More worrying still is the ruling Bharatiya Janata Party’s tendency to deliberately stoke religious tensions with its anti-Muslim chauvinism and the possibility that Modi’s strongman political dominance will harden into outright autocracy.
The recent signs have not been encouraging in this regard. Two senior Indian opposition politicians from different parties have been arrested in recent days. One, a spokesman for the country’s main opposition party, was detained for merely insinuating a controversial tycoon was so influential he was effectively Modi’s father.
Last month, the BBC’s offices in India were raided by tax officials just a few weeks after a documentary critical of Modi was blocked by the government. Documents and phones belonging to several journalists were seized and the offices sealed.
The series – called “India: The Modi Question” – focussed on the role the now-prime minister played in violent Hindu-Muslim riots that took place in Gujarat in 2002 when he was chief minister of the state.
Allegations of Modi’s complicity in the violence, which left more than 1,000 people dead, resulted in the politician being denied a visa to travel to the US in 2005.
The Indian government has accused the BBC of bias and a “colonial mindset” and pointed out that Modi was cleared of all charges by a supreme court panel in 2012.
The episode is unlikely to escalate into a full-blown diplomatic spat; the Beeb prefers to avoid asking for formal political support if it can, in order to demonstrate it has an arm’s-length relationship with the British state.
Regardless of the outcome of the current situation, Western governments will have to tread carefully when dealing with India – especially with regards to the thorny subject of foreign policy.
In a meeting with Vladimir Putin in September, Modi said the friendship between India and Russia was “unbreakable”. He has called for a ceasefire in Ukraine but has steadfastly refused to apportion blame for the situation.
India has long had close ties with its northern neighbour. During the Cold War, Moscow repeatedly vetoed Security Council resolutions concerning the disputed region of Kashmir, which lies on India’s border with Pakistan.
Russia supplies over half of all India’s military kit – amounting to something like $13bn worth of arms in the last five years alone.
India is also the world’s third largest importer of oil, which presented something of an opportunity for both Moscow and New Delhi when the rest of the world started shunning Russian crude and gas.
The Biden administration and Western allies may have concluded that if India is to act as a counterweight to China, they will have to turn a blind eye to how it acquires that heft.
India and China share a 2,000-mile disputed border and India is seeking to tool up in order to offset China’s increasing assertiveness in the region.

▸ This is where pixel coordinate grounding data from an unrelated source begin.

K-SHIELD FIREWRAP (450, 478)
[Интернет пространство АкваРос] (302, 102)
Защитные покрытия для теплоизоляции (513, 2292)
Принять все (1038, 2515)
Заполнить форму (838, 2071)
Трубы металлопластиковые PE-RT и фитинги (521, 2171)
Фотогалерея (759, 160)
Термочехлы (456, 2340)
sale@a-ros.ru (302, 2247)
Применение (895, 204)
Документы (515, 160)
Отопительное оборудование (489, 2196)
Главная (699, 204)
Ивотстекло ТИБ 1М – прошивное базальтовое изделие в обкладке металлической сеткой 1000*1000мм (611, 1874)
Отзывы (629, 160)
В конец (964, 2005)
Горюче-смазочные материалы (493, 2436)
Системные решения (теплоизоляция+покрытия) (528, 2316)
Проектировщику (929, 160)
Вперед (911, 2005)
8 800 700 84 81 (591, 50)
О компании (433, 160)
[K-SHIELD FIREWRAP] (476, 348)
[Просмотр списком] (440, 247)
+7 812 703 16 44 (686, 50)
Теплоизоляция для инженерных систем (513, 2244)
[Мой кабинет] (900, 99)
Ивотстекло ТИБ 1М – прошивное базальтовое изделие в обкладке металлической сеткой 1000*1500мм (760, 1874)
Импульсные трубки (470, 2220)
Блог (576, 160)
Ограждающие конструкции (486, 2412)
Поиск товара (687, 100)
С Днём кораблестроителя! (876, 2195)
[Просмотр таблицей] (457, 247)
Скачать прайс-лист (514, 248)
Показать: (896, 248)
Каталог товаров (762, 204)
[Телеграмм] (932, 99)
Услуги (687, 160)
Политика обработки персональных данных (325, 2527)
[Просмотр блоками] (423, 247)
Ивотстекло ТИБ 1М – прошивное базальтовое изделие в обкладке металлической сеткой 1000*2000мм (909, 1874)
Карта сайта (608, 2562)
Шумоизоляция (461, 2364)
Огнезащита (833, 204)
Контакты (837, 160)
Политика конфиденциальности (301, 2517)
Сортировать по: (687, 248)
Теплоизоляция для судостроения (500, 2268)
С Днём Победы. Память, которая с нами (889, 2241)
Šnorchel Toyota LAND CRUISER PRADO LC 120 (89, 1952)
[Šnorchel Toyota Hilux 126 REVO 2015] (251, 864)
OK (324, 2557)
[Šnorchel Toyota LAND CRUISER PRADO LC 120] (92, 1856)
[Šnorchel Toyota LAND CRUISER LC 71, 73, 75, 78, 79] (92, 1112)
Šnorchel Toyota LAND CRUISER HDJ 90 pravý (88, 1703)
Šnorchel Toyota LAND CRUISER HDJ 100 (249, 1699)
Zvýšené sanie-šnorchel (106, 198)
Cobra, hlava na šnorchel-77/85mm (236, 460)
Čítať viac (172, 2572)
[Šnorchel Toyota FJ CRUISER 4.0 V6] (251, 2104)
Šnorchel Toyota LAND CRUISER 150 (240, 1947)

It’s even possible that in the medium-term this could help the West to cement closer ties with India. New Delhi is, for example, desperate to modernise its airforce and worried about supply delays from Russia, whose war machine is working overtime to supply its own troops operating in Ukraine.
Washington looks willing to step into the breach. It showed off its most advanced fighter jet, the F-35, at the Aero India air show in Bengaluru last month, the first time it had appeared in the country.
For the US and Britain, India’s rise is simply too significant to ignore or resist. Engagement, with caveats, is the order of the day.
For now, the best approach to managing relations with India appears to be an adaptation of Theodore Roosevelt’s maxim about diplomacy: speak softly and carry a squadron of stealth multirole combat aircraft.